**DATASET EXTRACT**

■ ■ ■ ■

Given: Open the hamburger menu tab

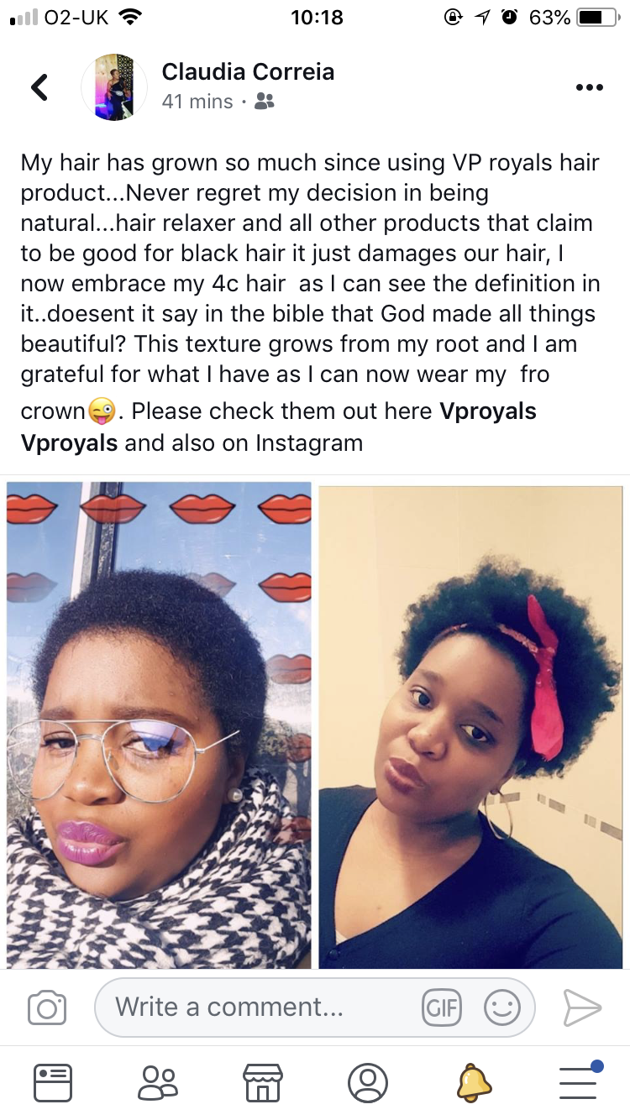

■ ■ ■ ■

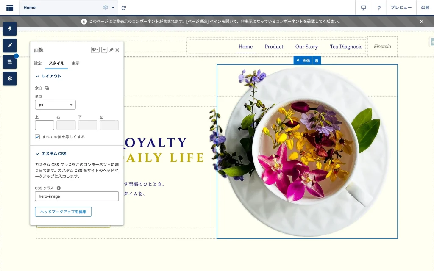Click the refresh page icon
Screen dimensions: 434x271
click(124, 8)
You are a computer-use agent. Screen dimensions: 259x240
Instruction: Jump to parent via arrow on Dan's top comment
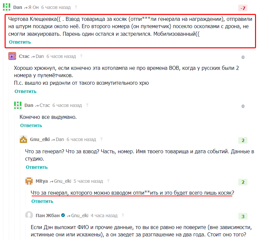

■ ■ ■ ■

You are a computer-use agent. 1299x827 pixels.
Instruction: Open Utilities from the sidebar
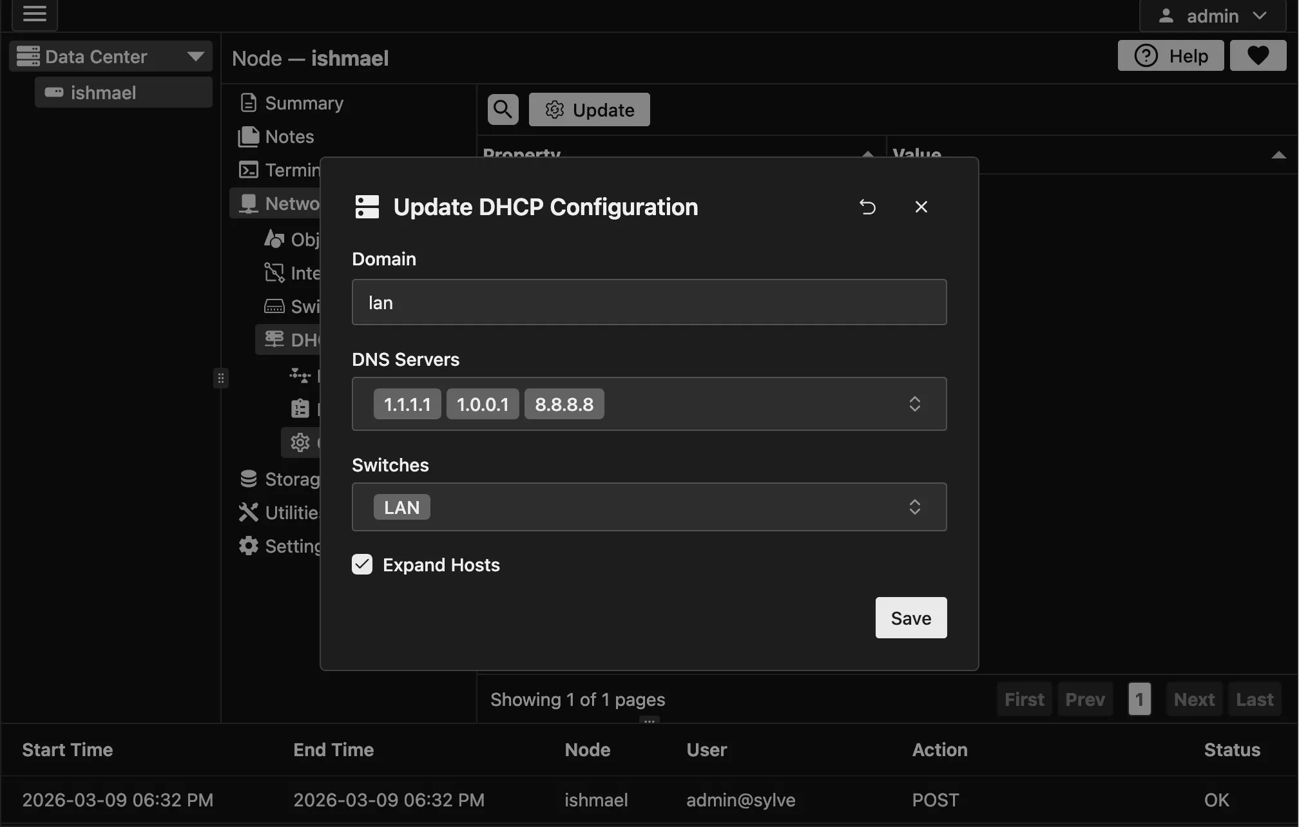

■ ■ ■ ■

**WORK TO BE COMPLETED**
Convert the lines from the one containing "You are a computer-use agent. 1299x827" through the one containing "Instruction: Open Utilities from the sidebar", inclusive, into a numbered list, omitting any blank lines.

**RESULT OF THIS TASK**
1. You are a computer-use agent. 1299x827 pixels.
2. Instruction: Open Utilities from the sidebar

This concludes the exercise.